Critics Page
Oscar Wilde's Basil Hallward
An artist that I think a lot about is Basil Hallward. His fame is attached to his painted portrait of Dorian Gray in Oscar Wilde's novel The Picture of Dorian Gray. The fact that he doesn’t exist in the world outside the book doesn’t matter to me. What I find of interest is an artist who finally reached a point in his work where he makes a masterpiece. He has painted numerous portraits of Dorian, but only once did he put himself—his passion, sensuality, and thoughts on his subject—into the painting. In other words, he was a mediocre artist until one moment, when he made a commitment to his feelings and art. The power struggle between the subject matter (Dorian) and the artist Basil is also of great interest. Hallward’s portrait is his masterpiece because of the model who becomes a muse. Without the emotional and intellectual investment in Dorian, there would be no painting worth its artistic value. Dorian is not an intellectual. He’s simply flattered that there exists a beautiful image made of his appearance. He doesn’t reflect on the painting so much as he reflects on himself. He doesn’t wish for the artwork to be preserved but rather, more importantly, for his appearance to stay young and pure as the portrait.
This is interesting enough, but is it really a portrait of Dorian, or more of a self-portrait of Basil? Wilde’s fictional artist is more concerned with his thoughts on Dorian, who, to be honest, is probably not worth the bother. Often one looks at someone’s infatuation or obsession as the entire act of selfishness from the observer, or voyeur. Once you capture a figure, whether by photography or painting, the point-of-view of the artist is what’s interesting. Rarely the subject matter itself. The Picture of Dorian Gray is less about Dorian than about the artist Basil Hallward and the other side of the coin, or his Mr. Hyde, Lord Henry Wotton.
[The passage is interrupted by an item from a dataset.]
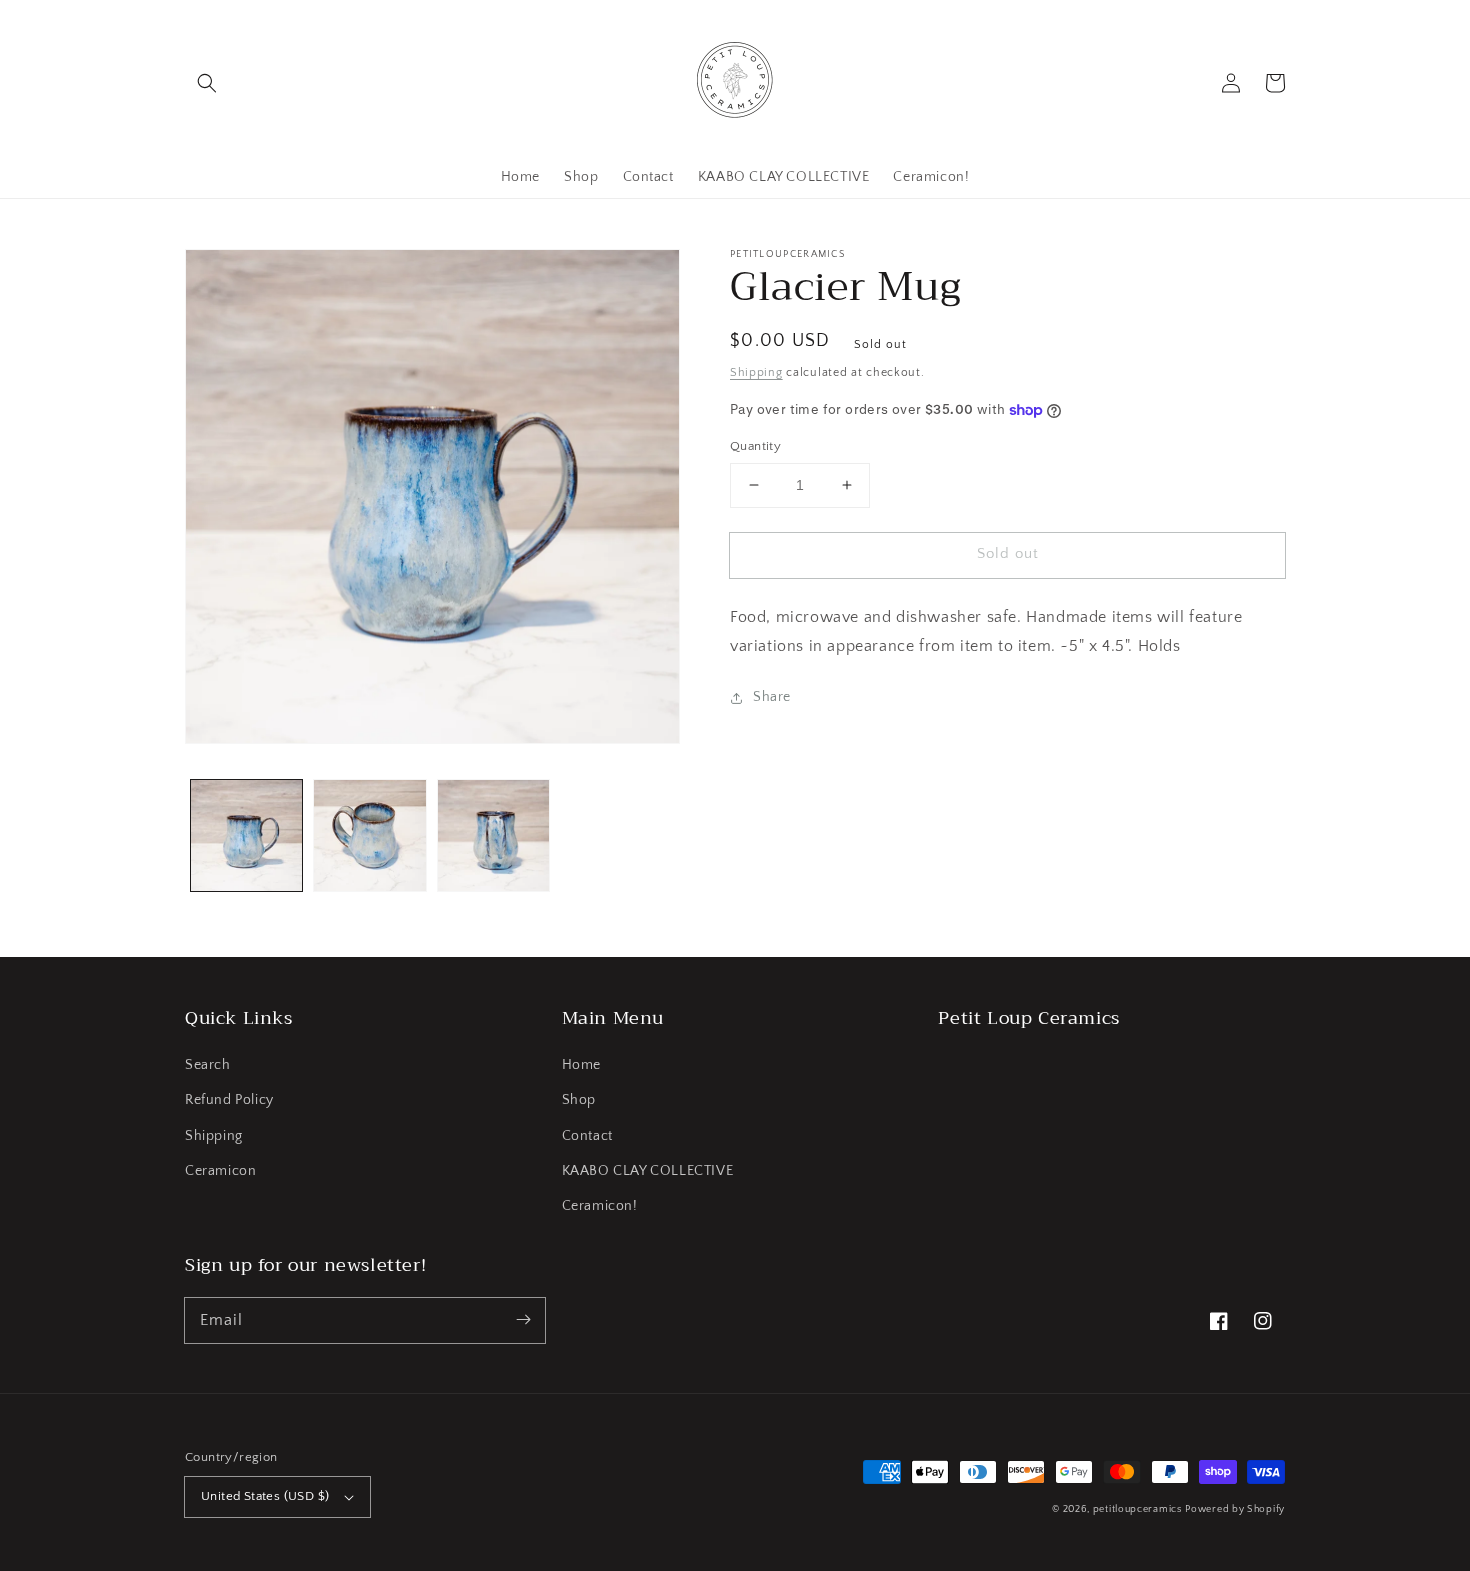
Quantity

Basil strongly wants to see the good in Dorian, whatever there is or isn’t, and Wotton wants to see the world dubiously, or, in his mind, Dorian as a decadent figure. It’s a tug of war between Hallward and Wotton over the soul of Dorian.
As time goes on, Dorian looks the same, but his character is becoming more evil. Only Hallward’s painting shows the ugliness that is the “real” Dorian, which brings to mind the concept that art is the truth. Humans don’t tell the truth, but the artwork is always on the side of fact. Perhaps Wilde feels that way; still, artifice and style of the surface can expose a certain amount of honesty, but really, it’s in the eye of the beholder. All three characters have removable beliefs in the concept of good and evil. The thought of duality that one being can be both evil/good is not acceptable in British culture of the turn-of-the-century. Re-reading the annotated version of The Picture of Dorian Gray brings to mind that it is very much a book for youth. My reaction now is that of a 64-year-old man. When I first read Wilde’s book as a teenager, I was totally captivated by its somewhat artificial debate regarding aesthetics and morals. Reading it now, I find it quaint, but still, with great lines running throughout the book. It is often said that the novel is sort of the bookend piece to Huysmans’s decadent novel Against Nature, which to my mind is the superior book among the two.
I think most of us, when we think of the painting in the book, immediately have in mind Ivan Albright’s painted version of the portrait that is in the film directed by Albert Lewin. It’s ironic that the novel doesn’t have a definite description of the painting itself. As readers, we project what this painting looks like. So before seeing the film, each person has their own projection or illustration of Basil’s portrait. The art is only considered fake because it doesn’t exist in “real” life (aside from the work by Albright), but for readers, it is a real work of art.